The speed in which the containment chamber filled with hydrate is an indication that the oil flow out of the well could be much higher than the reported 5,000 barrels per day. The volume of oil flowing into the chamber would need be very high for the hydrate to form so quickly. Ian MacDonald, professor of oceanography at Florida State University who specializes in tracking ocean oil seeps from satellite imagery, estimates the daily rate to be 25,000 barrels of oil per day. Another scientist, John Amos, a geologist who has worked as an industry consultant, also says the more realistic number is 20,000 barrels per day.

The containment dome has been moved 200 meters from the disaster site, and is sitting on the sea bed as BP engineers attempt to work out a solution to the rapid methane hydrate formation within the dome.
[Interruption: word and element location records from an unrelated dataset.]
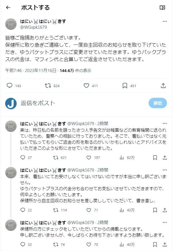Repost the main post with 824 reposts
The width and height of the screenshot is (173, 251).
(x=48, y=85)
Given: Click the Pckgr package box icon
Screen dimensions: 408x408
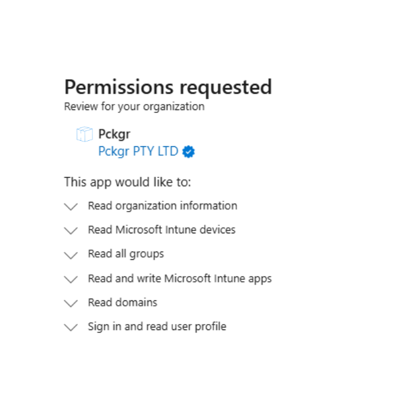Looking at the screenshot, I should tap(84, 135).
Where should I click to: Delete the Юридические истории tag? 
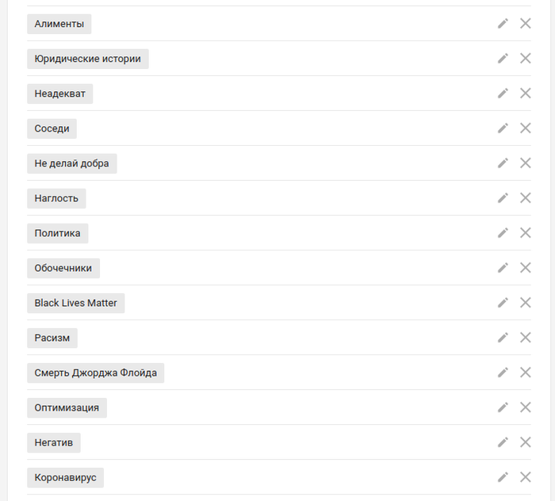(525, 59)
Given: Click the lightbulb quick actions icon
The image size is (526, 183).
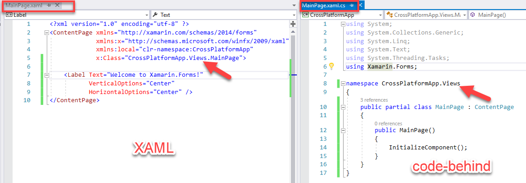Looking at the screenshot, I should tap(331, 66).
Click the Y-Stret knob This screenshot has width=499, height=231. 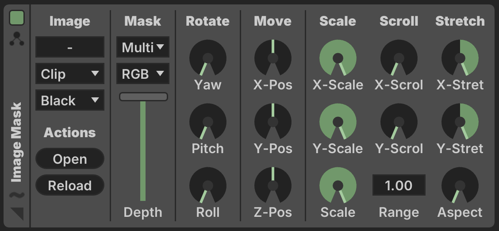(x=460, y=122)
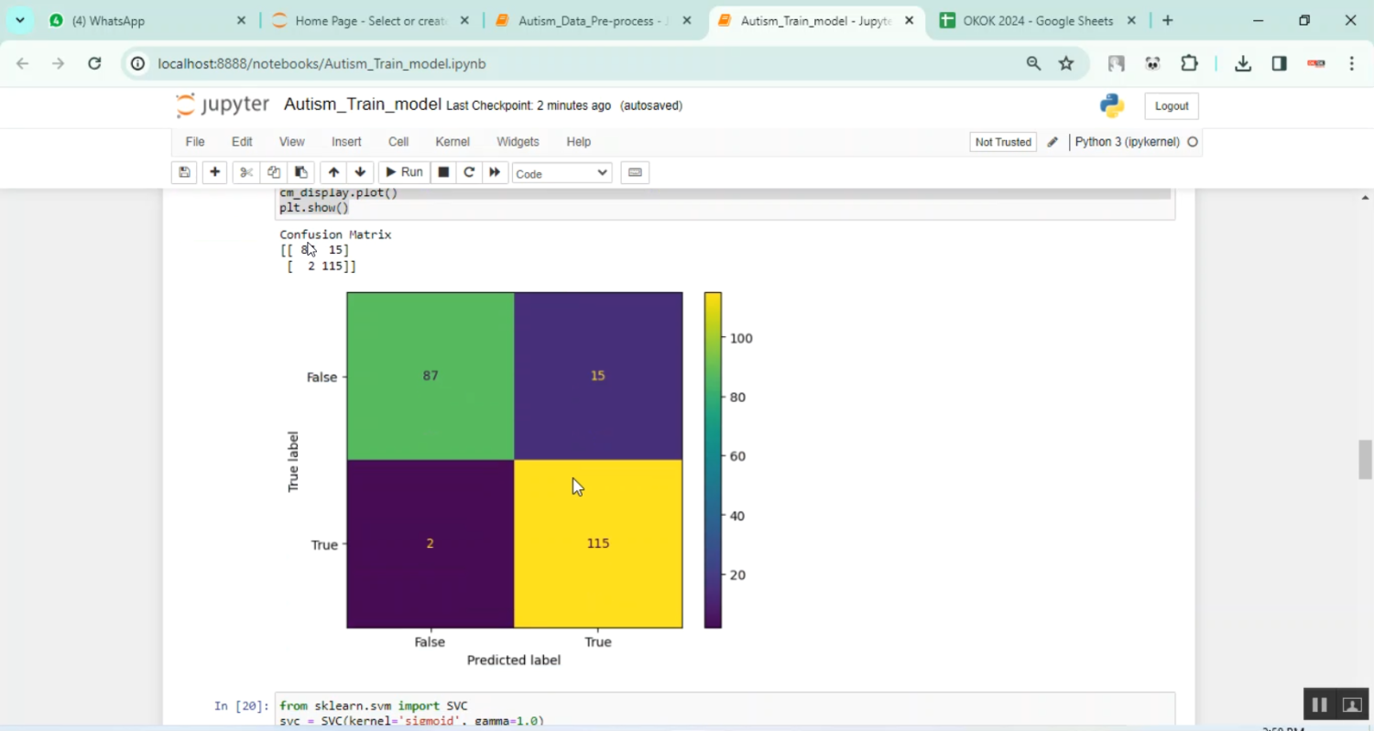The height and width of the screenshot is (731, 1374).
Task: Toggle Chrome's side panel
Action: pyautogui.click(x=1279, y=63)
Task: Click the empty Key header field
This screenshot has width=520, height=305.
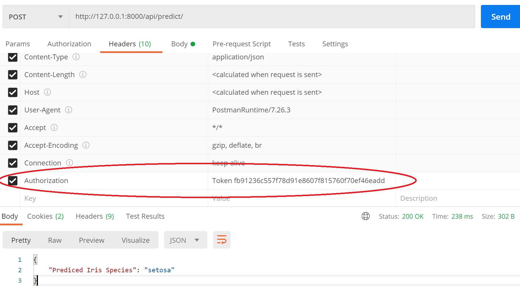Action: click(x=113, y=198)
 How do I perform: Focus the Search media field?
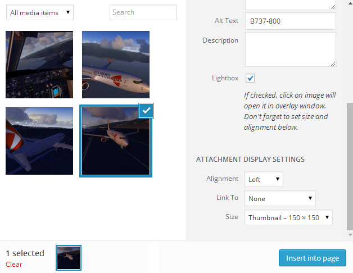click(143, 12)
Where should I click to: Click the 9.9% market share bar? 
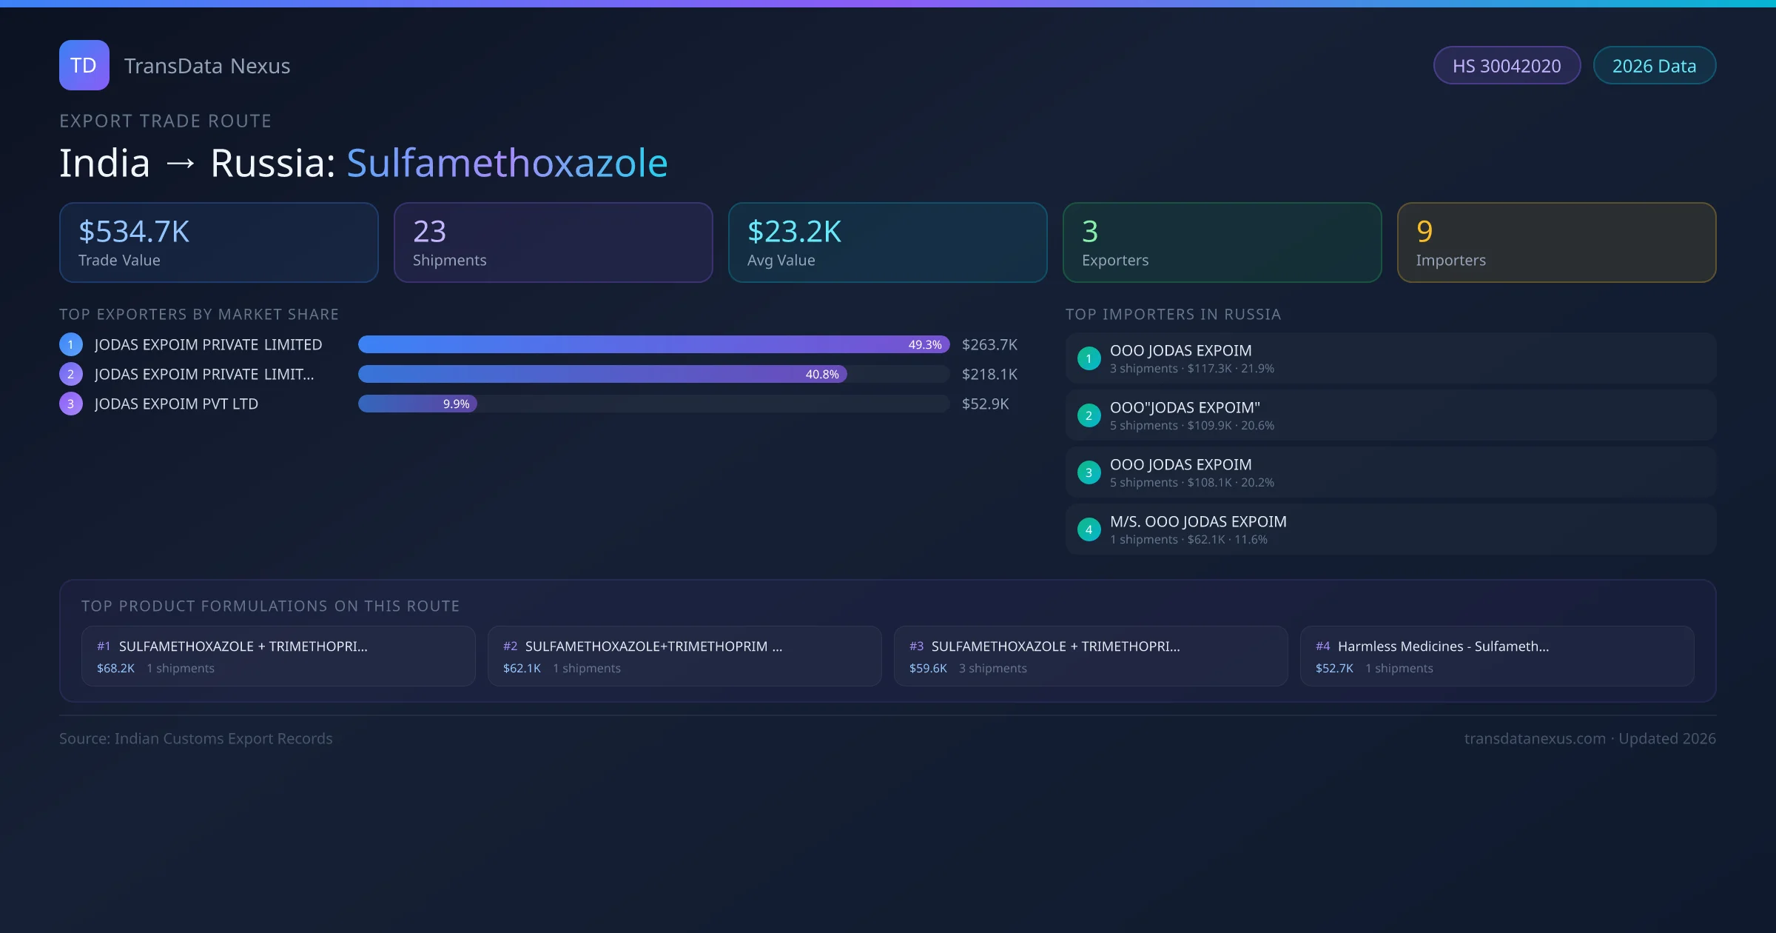coord(418,404)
That same methane hydrate has also been implicated in the oil rig explosion and fire when it "blew out" to the drilling platform surface in its natural gas form. The oil industry does seem to comprehend there are dangerous risks associated with deep water drilling that they do not understand. A publicly available Halliburton PowerPoint presentation from November 2009 contains the statement, "Destabilization of hydrates during cementing and production in deep water environments is a challenge to the safety and economics."


The dangers of deep water drilling have been laid bare by the Deepwater Horizon blowout and growing oil spill. Adm. Thad Allen, the Coast Guard's highest-ranking officer, who was appointed by the Obama administration to take command of the containment effort, acknowledged from the outset that the options were limited by what he called "the tyranny of depth."

Republicans have pushed for years to lift a 1981 ban on offshore drilling, saying it will increase domestic oil supplies. Republicans also want to legalize drilling for oil in the Arctic National Wildlife Refuge in Alaska.

While advocating offshore and ANWAR drilling conservatives also pushed their agenda of downsizing government by reducing government's oversight role of industry, including the oil industry. Conservatives argue that industry self-regulation is preferable to government having a role in the regulation of business -- That would be socialist government.

We've seen this conservative anti-government agenda manifested in decreasing inspection of agricultural products, which resulted in a surge of food-borne illnesses. We've seen GOP Blind Faith In Unregulated Banks and Wall Street Markets Stoke Economic Crisis, a near-collapse of the U.S. and World economy and a deep recession. And now we that industry self-regulation policy at the root of the growing Deepwater Horizon disaster.

NYTimes:Regulator Deferred to Oil Industry on Offshore Rig Safety
Agency records show that from 2001 to 2007, there were 1,443 serious drilling accidents in offshore operations, leading to 41 deaths, 302 injuries and 356 oil spills. Yet the federal agency continues to allow the oil industry largely to police itself, saying that the best technical experts work for industry, not for the government.
..
Last year, BP, the owner of the well that blew in the gulf, teamed up with other offshore operators to oppose a proposed rule that would have required stricter safety and environmental standards and more frequent inspections. BP said that “extensive, prescriptive” regulations were not needed for offshore drilling, and urged the minerals service to allow it and other operators to define the steps they would take to ensure safety largely on their own.
U.S. Oil Regulator Ceded Safety Oversight to Drillers - WSJ.com - The small U.S. agency that oversees offshore drilling doesn't write or implement most safety regulations, having gradually shifted such responsibilities to the oil industry itself for more than a decade.
Instead, the Minerals Management Service—[for the most part still operating with conservative staff and policies installed during the Bush Administration]—sets broad performance goals for the industry. Oil producers and drilling companies are then free to decide for themselves how to meet those goals, industry executives and former regulators say.